Cybersecurity: Here We Are

We just celebrated a couple of new milestones at the Center for Internet Security – the third anniversary of the CIS podcast series "Cybersecurity Where You Are", along with the recent release of our 75th episode.


I am an old-school tech guy, and this podcast was not my idea. The Comms Teams at CIS asked if I would be interested in co-hosting this with our CISO, Sean Atkinson. I might be old-fashioned, but I also try to be agreeable, so I said yes. And anyway, it sounded like something a "Chief Evangelist" should do.


From the Company's perspective, I think we've met the mark – bringing complex topics to "Where You Are" for the listeners, hosting engaging, timely conversations and guests, and giving our audience an inside look at CIS and some critical bits of history. And we have a "Dream Team Behind the Screen" (David, Chad, Rudy, Kim) that does the real work while Sean and I just show up and talk to each other and to interesting people (uh, those categories are not mutually exclusive).


But for me, this has also become a great experience and well worth the time. A few months ago, I realized that between brainstorming and recording, I had spent dozens of hours talking to Sean about cyber challenges, trends, and solutions – more wide-ranging, free-form, and thought-provoking conversations than I've spent with almost anyone else at CIS. This is the most time I've spent talking to any CISO or CIO in my entire career. Between watching Sean at work as CISO – switching freely between security designer, process pioneer, risk wrangler, and "Board Whisperer" - and co-hosting this podcast, I've come to appreciate his many real-life challenges and his thoughtful juggling of priorities and opportunities.

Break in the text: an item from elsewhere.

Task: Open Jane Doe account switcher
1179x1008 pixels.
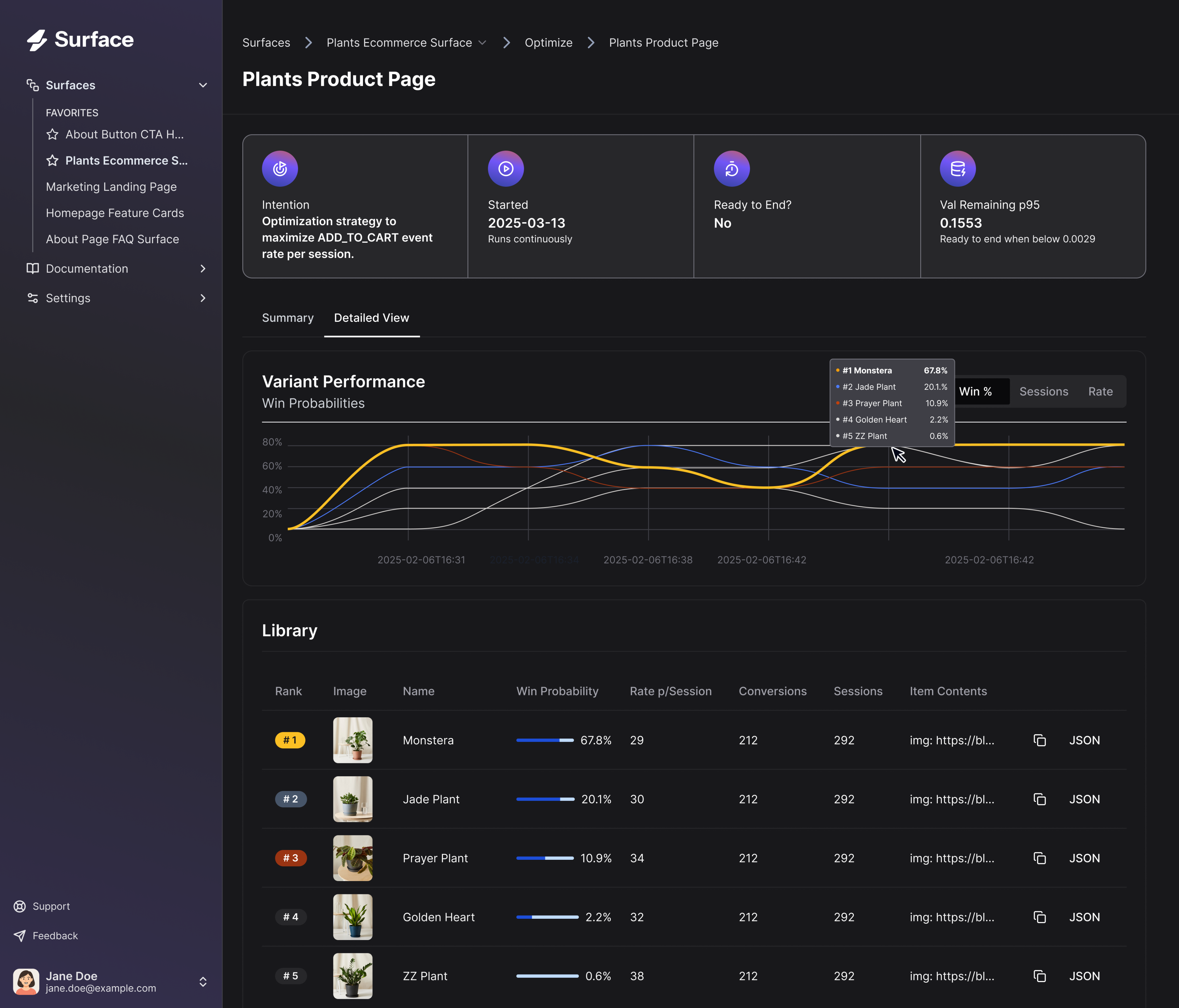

And this experience with the podcast reminds me that I still miss the everyday, unplanned technical and mission conversations with others, the sort of pre-Covid office exchanges central to my professional development. I don't miss them enough to go back to commuting. But I think we're missing something in our daily packed agenda-driven days of Webex-Zoom-Teams.

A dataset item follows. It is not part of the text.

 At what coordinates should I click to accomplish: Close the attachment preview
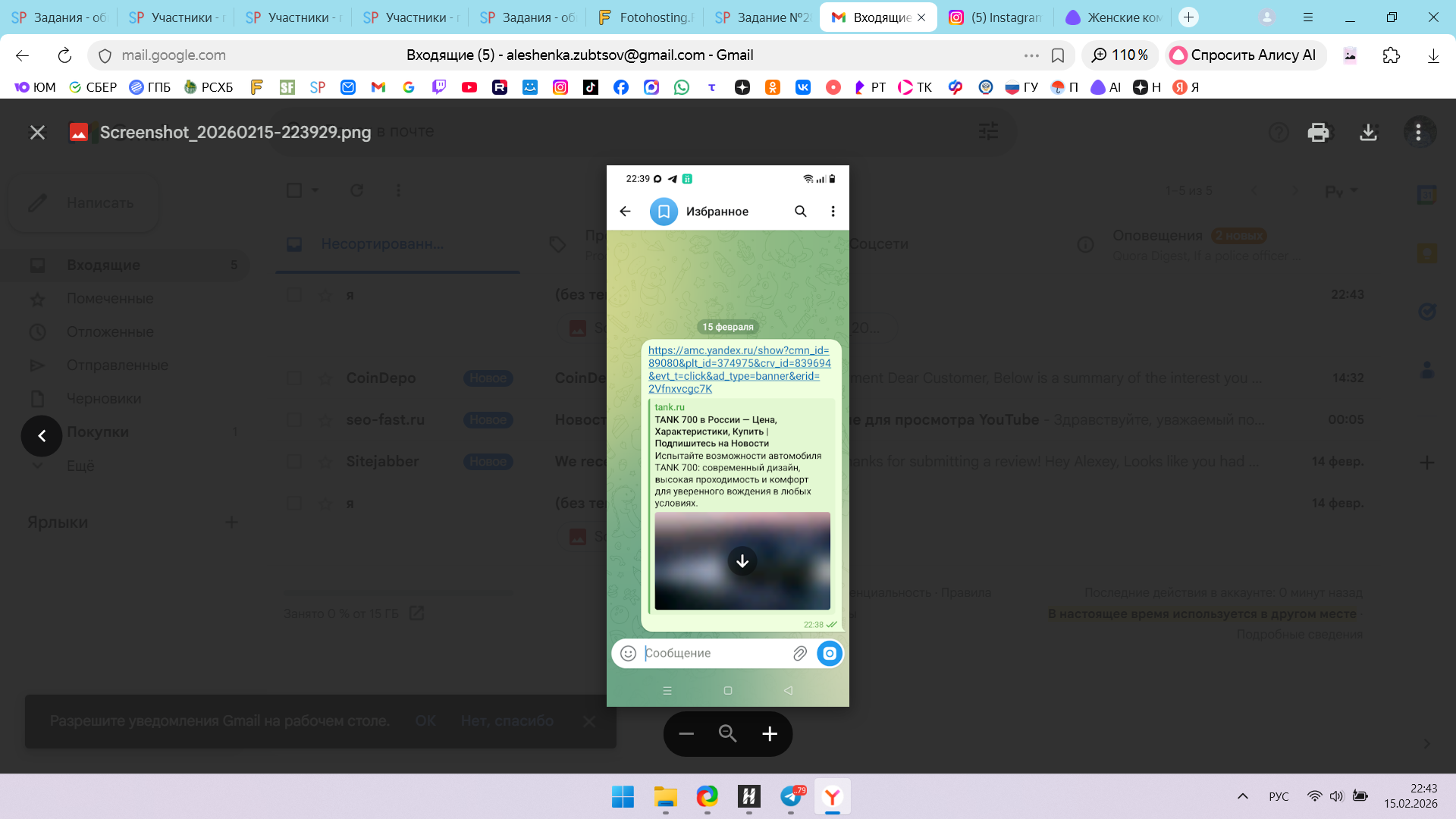coord(37,132)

This experience also reminds me of a career lesson I have to re-learn every so often: say "yes" to new experiences, then make them into something that works for you. Something that helps you learn and something that you enjoy. And remember to stand back every so often to appreciate the greater value of the work that might not have been apparent when you started.


I just went back to listen to Episode #1. Despite my attempts to use up all the oxygen in the room talking, the content holds up pretty well. You'll hear many themes that are bedrock principles for the operation of the Center for Internet Security, like a focus on foundational security, basing defense on real-life data about attacks, pragmatic risk assessment, etc.